Winter played the titular Bill in the flicks, with Keanu Reeves starring opposite him as Ted. The two films revolved around the misadventures of two seemingly dumb teens off to try and accomplish some outlandish tasks (in the first, they try to prepare the ultimate historical presentation by using a time machine; in the second, they have to eliminate their clones).
The actor explained that he had never brought up the abuse previously because he viewed it as a "potentially dangerous secret," even though he described the aftermath of dealing with the abuse as "hellish."
"I don't think anybody felt like they were going to be heard if they said anything about this type of behavior, until very recently," he said. "I didn't feel that I had any place of safety to unlock an extremely sensitive and potentially dangerous secret."
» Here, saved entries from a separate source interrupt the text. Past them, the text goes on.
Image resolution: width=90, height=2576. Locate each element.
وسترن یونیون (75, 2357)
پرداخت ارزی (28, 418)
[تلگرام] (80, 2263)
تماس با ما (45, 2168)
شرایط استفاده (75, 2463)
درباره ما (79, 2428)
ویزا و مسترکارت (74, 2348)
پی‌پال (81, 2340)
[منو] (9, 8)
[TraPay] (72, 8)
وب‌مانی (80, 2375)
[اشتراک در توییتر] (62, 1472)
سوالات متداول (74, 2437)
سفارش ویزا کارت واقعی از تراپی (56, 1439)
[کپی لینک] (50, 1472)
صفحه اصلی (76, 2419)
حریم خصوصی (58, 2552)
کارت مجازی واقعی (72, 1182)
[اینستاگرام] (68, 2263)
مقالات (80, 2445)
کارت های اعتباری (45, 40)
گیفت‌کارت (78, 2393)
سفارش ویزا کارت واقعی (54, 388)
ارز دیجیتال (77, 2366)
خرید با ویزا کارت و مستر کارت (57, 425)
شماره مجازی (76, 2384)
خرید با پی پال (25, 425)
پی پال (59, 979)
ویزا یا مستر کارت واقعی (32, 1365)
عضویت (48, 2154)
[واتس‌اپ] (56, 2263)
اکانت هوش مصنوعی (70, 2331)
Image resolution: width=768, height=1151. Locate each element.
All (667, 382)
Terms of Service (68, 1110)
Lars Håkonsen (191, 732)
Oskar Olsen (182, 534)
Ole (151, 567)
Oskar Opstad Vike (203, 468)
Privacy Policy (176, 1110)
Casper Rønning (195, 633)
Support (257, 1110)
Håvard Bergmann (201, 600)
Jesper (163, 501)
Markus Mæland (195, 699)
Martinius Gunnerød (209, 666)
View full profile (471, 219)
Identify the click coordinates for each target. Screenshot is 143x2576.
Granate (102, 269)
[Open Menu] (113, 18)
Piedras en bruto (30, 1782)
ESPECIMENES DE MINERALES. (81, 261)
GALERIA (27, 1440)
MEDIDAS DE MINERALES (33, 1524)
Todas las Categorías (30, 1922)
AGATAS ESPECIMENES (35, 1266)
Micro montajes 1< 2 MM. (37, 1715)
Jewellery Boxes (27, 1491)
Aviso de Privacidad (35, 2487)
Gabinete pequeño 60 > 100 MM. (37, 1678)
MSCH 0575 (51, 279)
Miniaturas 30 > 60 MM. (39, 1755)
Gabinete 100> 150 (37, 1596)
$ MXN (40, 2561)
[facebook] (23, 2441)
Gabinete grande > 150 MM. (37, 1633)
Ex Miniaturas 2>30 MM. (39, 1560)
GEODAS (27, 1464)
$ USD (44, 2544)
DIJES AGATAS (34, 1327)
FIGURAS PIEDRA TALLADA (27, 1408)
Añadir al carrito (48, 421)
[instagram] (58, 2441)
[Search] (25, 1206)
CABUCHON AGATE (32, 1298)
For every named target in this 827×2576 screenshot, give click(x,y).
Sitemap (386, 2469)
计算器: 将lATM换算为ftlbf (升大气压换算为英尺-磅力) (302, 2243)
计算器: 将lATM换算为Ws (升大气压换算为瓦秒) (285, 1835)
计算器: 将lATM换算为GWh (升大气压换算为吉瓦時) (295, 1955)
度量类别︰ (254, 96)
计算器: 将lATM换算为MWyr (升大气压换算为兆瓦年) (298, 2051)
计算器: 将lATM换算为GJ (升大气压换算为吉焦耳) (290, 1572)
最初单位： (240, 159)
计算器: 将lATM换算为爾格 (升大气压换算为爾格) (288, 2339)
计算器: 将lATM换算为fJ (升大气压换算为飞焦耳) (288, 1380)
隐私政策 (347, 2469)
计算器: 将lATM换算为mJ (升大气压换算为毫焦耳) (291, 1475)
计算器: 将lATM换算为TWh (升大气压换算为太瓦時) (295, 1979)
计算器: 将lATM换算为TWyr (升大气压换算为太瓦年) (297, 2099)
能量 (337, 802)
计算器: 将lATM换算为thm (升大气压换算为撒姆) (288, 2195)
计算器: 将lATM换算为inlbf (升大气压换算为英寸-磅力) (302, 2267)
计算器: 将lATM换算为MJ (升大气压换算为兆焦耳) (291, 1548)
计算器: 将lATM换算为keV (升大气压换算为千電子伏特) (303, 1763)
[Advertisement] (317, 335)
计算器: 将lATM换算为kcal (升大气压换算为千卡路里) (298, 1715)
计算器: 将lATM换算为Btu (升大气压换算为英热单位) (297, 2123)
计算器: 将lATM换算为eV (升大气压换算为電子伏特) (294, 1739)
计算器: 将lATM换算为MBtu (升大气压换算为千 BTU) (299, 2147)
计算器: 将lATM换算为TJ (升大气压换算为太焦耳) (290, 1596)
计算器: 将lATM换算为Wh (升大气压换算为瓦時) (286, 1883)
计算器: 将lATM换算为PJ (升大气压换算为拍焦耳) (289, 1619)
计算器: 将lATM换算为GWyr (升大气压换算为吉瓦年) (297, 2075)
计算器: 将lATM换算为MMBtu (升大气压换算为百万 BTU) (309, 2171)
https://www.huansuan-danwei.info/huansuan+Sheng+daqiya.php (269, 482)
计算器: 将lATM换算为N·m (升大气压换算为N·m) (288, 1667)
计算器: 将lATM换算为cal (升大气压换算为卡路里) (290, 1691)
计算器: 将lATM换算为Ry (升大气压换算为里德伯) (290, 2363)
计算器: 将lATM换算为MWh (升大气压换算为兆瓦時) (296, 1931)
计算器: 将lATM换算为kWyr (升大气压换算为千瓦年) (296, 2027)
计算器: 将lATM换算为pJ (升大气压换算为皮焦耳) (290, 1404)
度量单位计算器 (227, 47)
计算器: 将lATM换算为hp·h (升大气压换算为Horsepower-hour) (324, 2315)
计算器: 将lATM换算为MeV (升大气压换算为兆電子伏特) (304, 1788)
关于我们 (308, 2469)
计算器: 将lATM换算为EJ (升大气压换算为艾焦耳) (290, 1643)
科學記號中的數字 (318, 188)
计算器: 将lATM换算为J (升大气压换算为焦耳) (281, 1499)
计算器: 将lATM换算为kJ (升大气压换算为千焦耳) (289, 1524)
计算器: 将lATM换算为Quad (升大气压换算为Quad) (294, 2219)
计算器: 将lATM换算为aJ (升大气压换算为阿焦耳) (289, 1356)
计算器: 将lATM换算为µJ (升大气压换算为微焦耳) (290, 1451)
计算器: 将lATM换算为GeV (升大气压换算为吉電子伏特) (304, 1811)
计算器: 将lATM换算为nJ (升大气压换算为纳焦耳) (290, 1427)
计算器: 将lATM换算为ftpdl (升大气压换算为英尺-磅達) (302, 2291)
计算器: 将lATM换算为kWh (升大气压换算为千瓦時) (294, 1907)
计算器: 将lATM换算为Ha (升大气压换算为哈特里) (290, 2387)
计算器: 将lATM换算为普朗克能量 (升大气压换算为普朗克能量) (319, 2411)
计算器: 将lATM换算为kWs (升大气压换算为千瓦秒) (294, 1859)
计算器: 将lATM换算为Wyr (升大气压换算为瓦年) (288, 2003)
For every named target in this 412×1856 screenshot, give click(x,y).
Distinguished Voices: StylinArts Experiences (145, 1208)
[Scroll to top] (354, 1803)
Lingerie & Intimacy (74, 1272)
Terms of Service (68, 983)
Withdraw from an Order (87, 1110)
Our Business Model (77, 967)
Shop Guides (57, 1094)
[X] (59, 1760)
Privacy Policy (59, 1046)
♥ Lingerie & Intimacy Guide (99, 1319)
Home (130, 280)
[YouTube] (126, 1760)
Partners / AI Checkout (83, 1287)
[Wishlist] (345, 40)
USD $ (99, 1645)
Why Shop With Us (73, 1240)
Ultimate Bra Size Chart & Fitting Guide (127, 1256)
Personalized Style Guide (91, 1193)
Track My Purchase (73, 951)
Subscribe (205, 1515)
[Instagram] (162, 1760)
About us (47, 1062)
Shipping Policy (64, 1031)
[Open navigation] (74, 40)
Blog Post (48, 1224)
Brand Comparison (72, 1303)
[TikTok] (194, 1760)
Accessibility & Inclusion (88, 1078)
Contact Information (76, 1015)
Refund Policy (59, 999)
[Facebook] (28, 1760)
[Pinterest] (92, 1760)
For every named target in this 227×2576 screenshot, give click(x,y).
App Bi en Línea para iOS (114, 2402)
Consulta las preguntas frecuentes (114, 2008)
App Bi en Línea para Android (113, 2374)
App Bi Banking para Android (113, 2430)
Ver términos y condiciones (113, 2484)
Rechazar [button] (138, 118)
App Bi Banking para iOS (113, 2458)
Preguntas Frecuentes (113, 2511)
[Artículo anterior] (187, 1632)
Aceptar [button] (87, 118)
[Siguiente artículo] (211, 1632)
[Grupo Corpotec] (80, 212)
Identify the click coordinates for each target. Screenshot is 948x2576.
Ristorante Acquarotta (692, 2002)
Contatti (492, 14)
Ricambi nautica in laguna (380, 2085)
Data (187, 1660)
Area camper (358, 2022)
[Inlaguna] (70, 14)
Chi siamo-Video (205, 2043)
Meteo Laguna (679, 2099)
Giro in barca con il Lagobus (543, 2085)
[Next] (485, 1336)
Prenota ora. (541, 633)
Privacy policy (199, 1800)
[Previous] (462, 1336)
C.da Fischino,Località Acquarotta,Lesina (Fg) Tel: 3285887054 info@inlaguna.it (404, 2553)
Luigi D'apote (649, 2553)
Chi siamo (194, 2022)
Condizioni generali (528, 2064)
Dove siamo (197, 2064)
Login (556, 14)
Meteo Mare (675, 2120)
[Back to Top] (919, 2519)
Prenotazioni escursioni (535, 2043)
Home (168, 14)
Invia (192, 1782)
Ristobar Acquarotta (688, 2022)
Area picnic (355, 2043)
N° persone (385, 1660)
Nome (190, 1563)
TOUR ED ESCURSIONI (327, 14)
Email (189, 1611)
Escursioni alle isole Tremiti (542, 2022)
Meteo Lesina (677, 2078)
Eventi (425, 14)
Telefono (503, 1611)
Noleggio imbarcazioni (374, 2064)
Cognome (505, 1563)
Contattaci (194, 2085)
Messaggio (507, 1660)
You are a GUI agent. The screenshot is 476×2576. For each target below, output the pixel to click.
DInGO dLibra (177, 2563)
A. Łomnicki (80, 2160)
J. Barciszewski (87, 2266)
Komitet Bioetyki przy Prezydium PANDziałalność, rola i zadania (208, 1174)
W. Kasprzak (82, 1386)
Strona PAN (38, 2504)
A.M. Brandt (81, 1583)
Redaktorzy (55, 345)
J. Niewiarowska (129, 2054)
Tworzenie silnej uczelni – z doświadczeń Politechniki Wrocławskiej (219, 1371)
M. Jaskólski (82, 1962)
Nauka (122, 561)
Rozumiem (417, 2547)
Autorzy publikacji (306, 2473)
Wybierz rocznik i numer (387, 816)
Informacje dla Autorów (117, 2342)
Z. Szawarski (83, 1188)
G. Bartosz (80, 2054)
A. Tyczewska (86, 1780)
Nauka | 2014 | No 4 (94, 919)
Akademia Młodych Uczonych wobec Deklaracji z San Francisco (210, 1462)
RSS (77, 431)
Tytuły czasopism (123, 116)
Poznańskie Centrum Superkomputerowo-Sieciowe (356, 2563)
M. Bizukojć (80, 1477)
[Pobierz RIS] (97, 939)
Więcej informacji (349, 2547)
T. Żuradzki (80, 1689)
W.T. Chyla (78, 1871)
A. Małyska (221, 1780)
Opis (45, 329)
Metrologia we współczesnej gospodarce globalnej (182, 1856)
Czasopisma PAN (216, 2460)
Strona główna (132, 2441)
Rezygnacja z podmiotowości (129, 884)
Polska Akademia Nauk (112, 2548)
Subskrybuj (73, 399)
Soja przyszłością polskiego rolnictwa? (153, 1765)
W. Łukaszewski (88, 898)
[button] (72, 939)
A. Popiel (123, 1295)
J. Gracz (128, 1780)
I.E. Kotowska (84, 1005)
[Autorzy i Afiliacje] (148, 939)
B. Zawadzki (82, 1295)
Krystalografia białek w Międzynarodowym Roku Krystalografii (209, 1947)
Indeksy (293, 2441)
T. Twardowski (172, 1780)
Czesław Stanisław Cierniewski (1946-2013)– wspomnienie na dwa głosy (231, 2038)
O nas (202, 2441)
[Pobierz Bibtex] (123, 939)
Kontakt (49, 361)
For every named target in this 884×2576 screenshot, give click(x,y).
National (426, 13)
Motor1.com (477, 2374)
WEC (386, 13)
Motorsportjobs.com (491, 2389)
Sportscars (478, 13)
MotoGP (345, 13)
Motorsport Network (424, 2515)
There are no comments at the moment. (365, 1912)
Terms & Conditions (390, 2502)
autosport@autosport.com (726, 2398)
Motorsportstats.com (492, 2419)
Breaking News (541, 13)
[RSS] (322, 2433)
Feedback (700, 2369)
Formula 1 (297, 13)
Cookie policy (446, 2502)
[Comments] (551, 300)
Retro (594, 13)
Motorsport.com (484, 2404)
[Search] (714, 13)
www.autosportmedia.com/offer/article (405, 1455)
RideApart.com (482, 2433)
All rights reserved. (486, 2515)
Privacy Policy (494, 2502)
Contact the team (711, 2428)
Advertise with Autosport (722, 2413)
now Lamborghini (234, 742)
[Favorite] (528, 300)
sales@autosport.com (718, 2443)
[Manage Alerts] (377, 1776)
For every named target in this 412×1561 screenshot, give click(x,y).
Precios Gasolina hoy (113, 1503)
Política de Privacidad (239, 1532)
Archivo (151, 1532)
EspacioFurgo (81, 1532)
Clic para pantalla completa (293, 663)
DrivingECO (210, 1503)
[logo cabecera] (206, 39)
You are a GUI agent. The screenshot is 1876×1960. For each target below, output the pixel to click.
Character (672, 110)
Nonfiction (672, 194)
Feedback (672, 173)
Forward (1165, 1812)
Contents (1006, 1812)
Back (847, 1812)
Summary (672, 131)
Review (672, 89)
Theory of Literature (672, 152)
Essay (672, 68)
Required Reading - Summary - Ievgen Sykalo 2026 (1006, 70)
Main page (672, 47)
For Winter, the "lightbulb" moment came in October of last year, when Harvey Weinstein was bombarded with allegations of sexual harassment and abuse that spanned decades. Seeing so many survivors come forward in the media gave him the courage to face his past, he said. Not that simply acknowledging the abuse will create change.
"The problems aren't going to get sorted out overnight, because frankly, these issues are part of the fabric of human nature, and they've existed since there have been human beings walking around on the planet. So it's going to take time, it's going to take mental health work, it's going to take the capacity of society to listen to some very unpleasant truths about itself. And there's no doubt that that's going to take time."